Stored data =
═══
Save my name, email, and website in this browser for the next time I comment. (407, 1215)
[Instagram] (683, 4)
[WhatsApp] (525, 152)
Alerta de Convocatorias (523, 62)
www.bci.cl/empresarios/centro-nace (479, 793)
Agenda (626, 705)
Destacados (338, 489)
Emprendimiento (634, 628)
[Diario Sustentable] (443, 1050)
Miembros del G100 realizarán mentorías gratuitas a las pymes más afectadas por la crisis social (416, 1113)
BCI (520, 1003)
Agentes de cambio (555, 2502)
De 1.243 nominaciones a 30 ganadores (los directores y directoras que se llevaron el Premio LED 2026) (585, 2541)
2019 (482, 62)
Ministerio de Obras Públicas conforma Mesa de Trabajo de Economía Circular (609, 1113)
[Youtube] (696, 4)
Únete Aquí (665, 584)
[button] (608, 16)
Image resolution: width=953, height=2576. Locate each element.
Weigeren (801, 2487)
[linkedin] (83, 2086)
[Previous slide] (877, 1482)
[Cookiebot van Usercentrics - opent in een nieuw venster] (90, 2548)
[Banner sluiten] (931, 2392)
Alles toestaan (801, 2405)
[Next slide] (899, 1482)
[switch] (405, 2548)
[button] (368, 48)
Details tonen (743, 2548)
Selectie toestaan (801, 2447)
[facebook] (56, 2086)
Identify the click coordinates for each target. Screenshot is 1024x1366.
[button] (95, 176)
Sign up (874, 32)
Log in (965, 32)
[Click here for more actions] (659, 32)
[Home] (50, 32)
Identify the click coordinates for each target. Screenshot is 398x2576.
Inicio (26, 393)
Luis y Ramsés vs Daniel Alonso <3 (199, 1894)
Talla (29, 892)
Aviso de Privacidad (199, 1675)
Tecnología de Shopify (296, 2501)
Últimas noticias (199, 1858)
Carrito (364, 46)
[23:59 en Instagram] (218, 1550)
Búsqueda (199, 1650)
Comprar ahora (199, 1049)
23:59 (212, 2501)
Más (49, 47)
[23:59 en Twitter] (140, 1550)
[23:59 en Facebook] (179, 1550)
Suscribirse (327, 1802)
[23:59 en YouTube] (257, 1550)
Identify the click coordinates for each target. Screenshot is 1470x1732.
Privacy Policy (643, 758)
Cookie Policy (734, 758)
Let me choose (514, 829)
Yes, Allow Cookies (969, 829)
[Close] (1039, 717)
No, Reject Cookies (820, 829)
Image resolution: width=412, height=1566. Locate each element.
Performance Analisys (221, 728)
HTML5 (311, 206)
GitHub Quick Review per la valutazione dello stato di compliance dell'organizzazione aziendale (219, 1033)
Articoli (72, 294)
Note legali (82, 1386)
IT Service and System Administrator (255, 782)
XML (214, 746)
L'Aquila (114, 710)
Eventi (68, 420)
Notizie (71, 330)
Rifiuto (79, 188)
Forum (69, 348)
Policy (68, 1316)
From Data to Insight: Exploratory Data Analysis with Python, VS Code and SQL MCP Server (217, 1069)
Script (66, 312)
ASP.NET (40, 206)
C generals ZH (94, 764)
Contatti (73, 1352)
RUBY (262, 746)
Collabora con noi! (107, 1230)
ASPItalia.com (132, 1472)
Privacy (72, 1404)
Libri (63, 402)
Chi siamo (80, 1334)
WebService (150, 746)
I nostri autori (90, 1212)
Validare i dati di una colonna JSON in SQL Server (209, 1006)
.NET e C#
═══
TRY IT = Above are the records; from them, give again exactly the lines from the one containing "Details tonen (743, 2548)" through the one containing "Note legali (82, 1386)", both included.

RESPONSE TO THIS TASK =
Details tonen (743, 2548)
Selectie toestaan (801, 2447)
[facebook] (56, 2086)
Identify the click coordinates for each target. Screenshot is 1024x1366.
[button] (95, 176)
Sign up (874, 32)
Log in (965, 32)
[Click here for more actions] (659, 32)
[Home] (50, 32)
Identify the click coordinates for each target. Screenshot is 398x2576.
Inicio (26, 393)
Luis y Ramsés vs Daniel Alonso <3 (199, 1894)
Talla (29, 892)
Aviso de Privacidad (199, 1675)
Tecnología de Shopify (296, 2501)
Últimas noticias (199, 1858)
Carrito (364, 46)
[23:59 en Instagram] (218, 1550)
Búsqueda (199, 1650)
Comprar ahora (199, 1049)
23:59 (212, 2501)
Más (49, 47)
[23:59 en Twitter] (140, 1550)
[23:59 en Facebook] (179, 1550)
Suscribirse (327, 1802)
[23:59 en YouTube] (257, 1550)
Identify the click coordinates for each target. Screenshot is 1470x1732.
Privacy Policy (643, 758)
Cookie Policy (734, 758)
Let me choose (514, 829)
Yes, Allow Cookies (969, 829)
[Close] (1039, 717)
No, Reject Cookies (820, 829)
Image resolution: width=412, height=1566. Locate each element.
Performance Analisys (221, 728)
HTML5 (311, 206)
GitHub Quick Review per la valutazione dello stato di compliance dell'organizzazione aziendale (219, 1033)
Articoli (72, 294)
Note legali (82, 1386)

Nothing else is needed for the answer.